Chapter5 対立

「ユウト!」
「ユヒト!」
「ユータロー!」
「イニギ!」
「スソノ」
「いえーい!」なぜか交わされるハイタッチ。

すると盛江が猛烈なハイテンションで
「ヘイヘイ! オレ、スナオ! スナオ!」

小刻みな腰振りとステップで輪の真ん中に繰り出す。探検隊と縄文の若者の両方からドッと笑いが起きた。みんな涙を浮かべ、腹を抱えて身をよじっている。

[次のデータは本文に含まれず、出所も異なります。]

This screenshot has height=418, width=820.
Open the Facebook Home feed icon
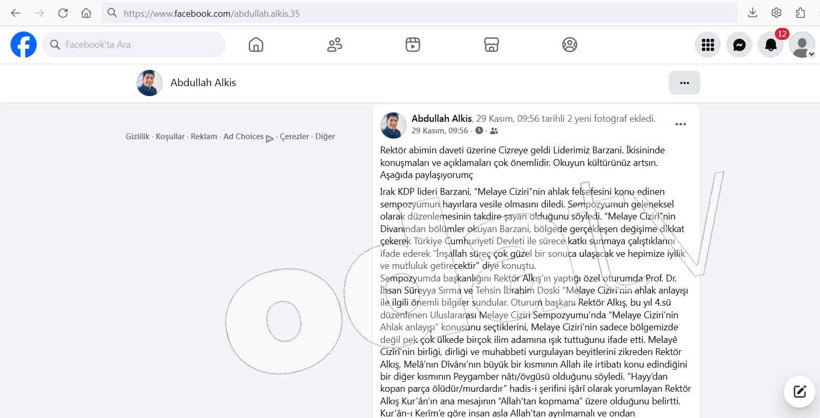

初対面で言葉も通じないのに――林は、久しぶりにこんなに笑ったと、感無量だった。顔は涙でぐちゃぐちゃで、頬肉も顎もくたびれた。探検隊はみんなそうだった。もしかしたら、これは笑い泣きではなく、嬉し泣きだったかもしれない。今まで泣き言も言わずにやってきて、久しぶりにタガが外れた感じがした。

林は涙を拭いつつ考えた。集落の人々は探検隊のことをどう捉えたのだろう。見知らぬ若者が突然やって来て、スイカをくれた上に、涙を流してばか笑いしている。怪しんだには違いない。だがユヒトら縄文の若者は、探検隊を受け入れてくれた。林はそれがありがたかった。

ひとしきり騒ぎ立てて、気が付くと日は山際まで傾いていた。しまった――林は下唇をかんだ。まだ笹見平に戻るだけの時間はあると思っていた。うっかり調子に乗って時間を忘れていた。

すると、ユヒトが近づいてきて、何やら言った。縄文の言葉がわからず苦笑してごまかしていると、ユヒトはそばの竪穴式住居を指差し、両手の平を合わせて頬の片側によせ、目を閉じる仕草をした。

――今夜は泊っていけということ……かな?

どうやらこのジェスチャーは時代を超えているらしい。同じことを真似てみると、ユヒトは笑顔でうなずいた。

側にいた岸谷・盛江・砂川がそれぞれ

「笹見平には三日の予定で言ってある」
「せっかく仲良くなったんだ。親睦を深めるべきだ」
「夜に戻るのは危険だぜ。野獣がでるかもしれない」

林はみなの意見を採り厚意に甘えることにした。長老は、先ほどから若者同士が仲良くしているのをうれしそうに見ていた。ユヒトが長老に何か言うと、大きくうなずき、あたりにいた縄文人に何かを伝えた。すると人々は心得て散って行った。